Asociación Bancaria rechaza proyecto que permitiría al MEIC supervisar y cerrar bancos
La Asociación Bancaria Costarricense (ABC) se manifestó en contra del proyecto de ley que se discute en la Comisión de Asuntos Económicos de la Asamblea Legislativa y que permitiría al Gobierno supervisar y cerrar bancos por medio del MEIC.
La organización indicó que el MEIC debería enfocarse en otros aspectos para velar por el bienestar de la población en la utilización de servicios y productos financieros.
La ABC considera que, al igual que como funciona actualmente, el MEIC debería centralizar la resolución de las reclamaciones contra los proveedores de servicios y productos financieros, independientemente de si estos son regulados o no por alguna de las superintendencias del sistema financiero.
Sin embargo, el MEIC no debería encargarse de la conducta de mercado de los entes financieros actualmente regulados por estas superintendencias.
La asociación sostiene que está de acuerdo con la creación de un marco regulatorio para proteger al consumidor financiero; sin embargo, considera que la forma planteada en el proyecto no es la adecuada. Por ello, sugiere que esa labor sea asumida por el Consejo Nacional de Supervisión del Sistema Financiero (Conassif) y la Superintendencia General de Entidades Financieras (Sugef).

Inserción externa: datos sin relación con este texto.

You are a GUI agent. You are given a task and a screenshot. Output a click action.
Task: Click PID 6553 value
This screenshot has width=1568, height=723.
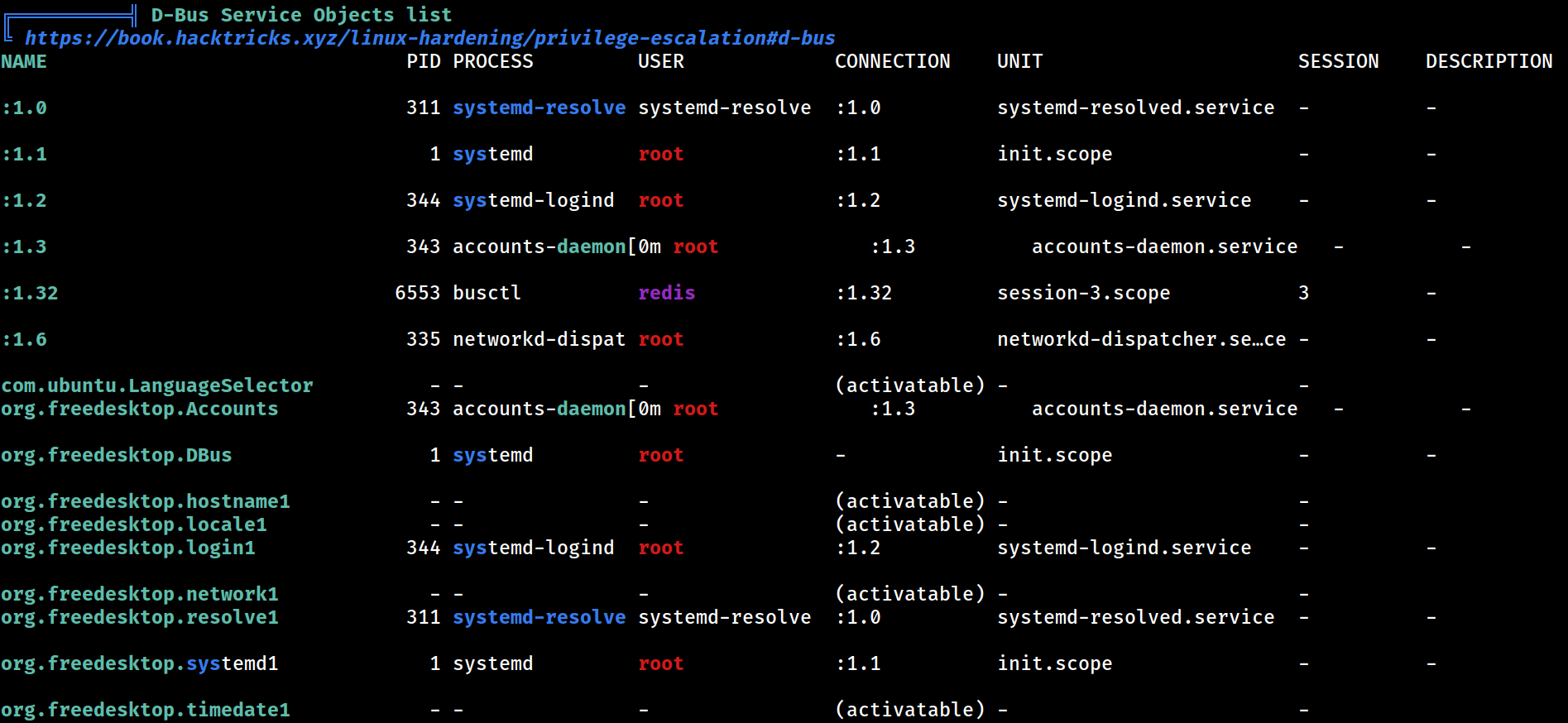click(x=418, y=293)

Además, aconseja modificar el esquema de multas para que estas se calculen con base en una cantidad determinada de salarios base o mediante un tope fijo, en lugar de un porcentaje sobre el patrimonio. También considera desproporcionado establecer un canon de hasta un 1% de los ingresos brutos de las entidades supervisadas para cumplir con lo dispuesto en el proyecto. Según la ABC, este canon equivale a 144 veces el presupuesto que el MEIC destinó en 2023 a la protección del consumidor.

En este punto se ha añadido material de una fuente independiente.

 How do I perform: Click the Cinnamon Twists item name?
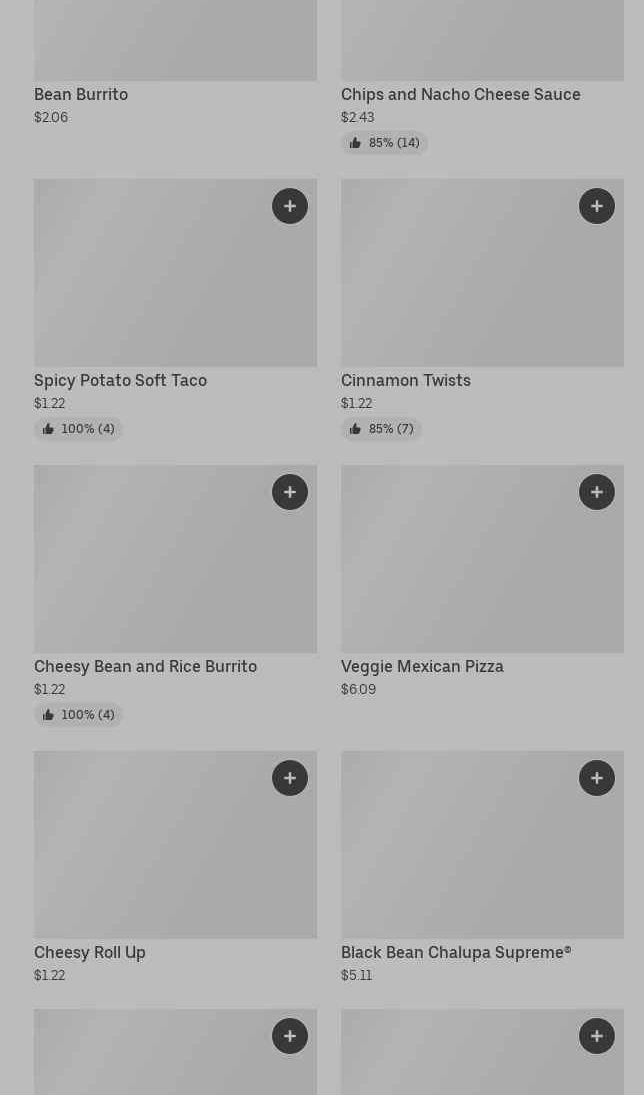(x=405, y=380)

Asimismo, considera que otorgar atribuciones tan amplias al MEIC representa un riesgo de coadministración y podría propiciar excesos regulatorios.
Este lunes, la comisión dictaminó el proyecto con cinco votos a favor, emitidos por diputados oficialistas, y cuatro en contra, de legisladores de oposición. La iniciativa introduciría un modelo de doble supervisión estatal para las entidades financieras y otorgaría al Gobierno la facultad de cerrar bancos en caso de detectar incumplimientos.